I’m going to make the argument that an individual’s up/downvote behavior tells you more about they’re psychological makeup than nearly any other platform. This is the real value of reddit.
Twitter and Facebook are more tied to identity, but also have some degree of pseudo-anonymity. Users like and share and retweet publicly, so it shows the face the user chooses to show. With reddit, the votes are confidential (to other users at least) and the accounts are less tied to identity (at least overtly), so people are much more comfortable expressing their true opinions about posts or comments, because they’re less worried about what other people think they think. Consequently, the behavior is more indicative of the person’s underlying psychic life.
If I had access to reddit’s backend, and took a list of all the posts and comments a user has upvoted, downvoted, or hidden, I would know a lot about that user. For a moderately active reddit user, especially lurkers who vote often, I would have thousands if not tens of thousands of opinions that person either agreed or disagreed with. With machine learning on this data, I would be able to predict all sorts of things about this person: their politics, their religion, their interests, their temperament or disposition, their preferences and views, down to some pretty specific detail.
This would give me a very accurate psychological profile on a user, far more useful than anything Cambridge Analytica came away with, I’d say at least an order of magnitude.
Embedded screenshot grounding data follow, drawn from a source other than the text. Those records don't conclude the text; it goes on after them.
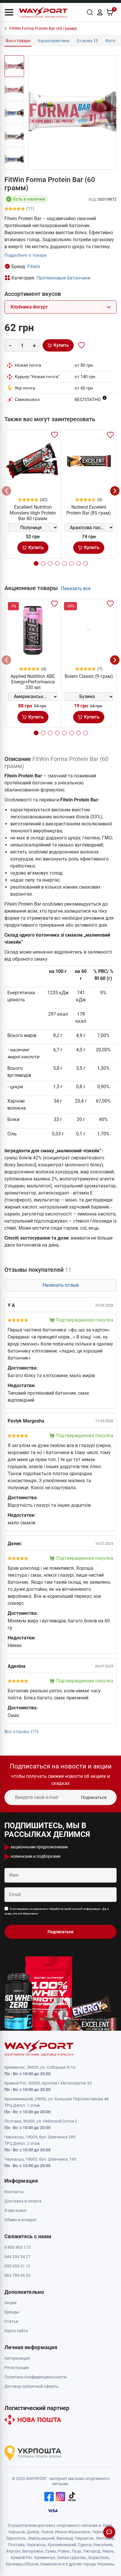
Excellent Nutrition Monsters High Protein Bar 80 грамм (33, 512)
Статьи (11, 2321)
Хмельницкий (41, 2538)
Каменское (50, 2564)
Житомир (105, 2538)
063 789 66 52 (17, 2275)
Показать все (76, 588)
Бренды (11, 2312)
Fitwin (33, 266)
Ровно (64, 2551)
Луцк (76, 2551)
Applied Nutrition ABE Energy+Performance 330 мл (33, 681)
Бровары (14, 2564)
And no one’s even talking about what’s happening with this data.
It’s easier to judge the more nuanced parts of a person’s mindset if you present them with a thread – and like 50 different replies within it and they answer “yes/no|like/hate” for every one – each thread is an “#” question personality quiz.
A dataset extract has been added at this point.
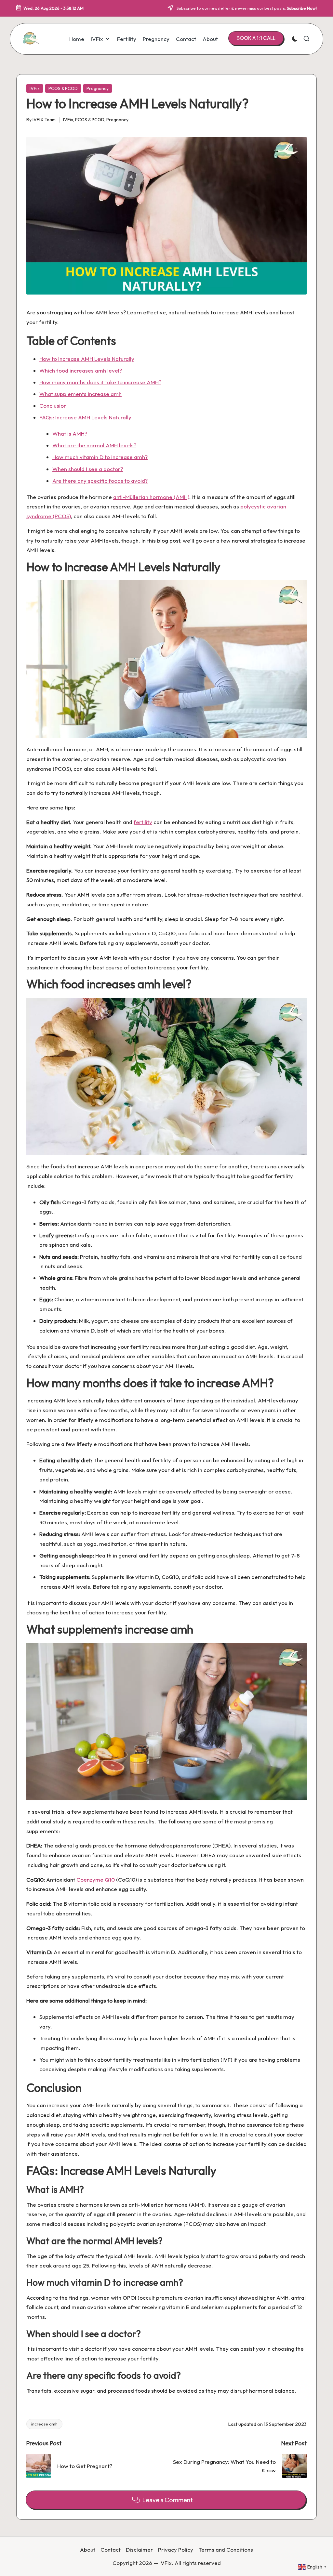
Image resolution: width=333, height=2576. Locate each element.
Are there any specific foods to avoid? (100, 480)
Yeah, I know. Reddit is getting people to willingly fill out psychological questionnaires about a very broad range of topics that capture their interest, and people are doing it for free. The questionnaires CA got a hold of were primitive compared to this.
I guess I’ve always known this, but the realization is just now hitting me how much information and knowledge this actually provides. With a massive corpus of preferential data about each user, and the whole dataset about all the users in the system, the machine learning implications are huge. You can apply filters to cancel out noise or filter out bots from the dataset; recognize common or unique patterns on narrow or broad scales; predict affinity for certain pieces of content for either individuals or sets of individuals; and in combination with entities, you could match this specific psychological data with the user’s identity. The possibilities are nearly endless.
Reddit is the perfect petri dish for studying how ideas, how memes in the original Dawkinsian sense, actually propagate and mutate across the network. There have been academic studies done on reddit content, but those are just scratching the surface, as all the vote data was anonymized. If the owners and partners of reddit are smart with how they use this data, and can keep the knowledge that they have this data away from the users, they are sitting on an absolute goldmine.
I just wonder who’s using it and to what ends.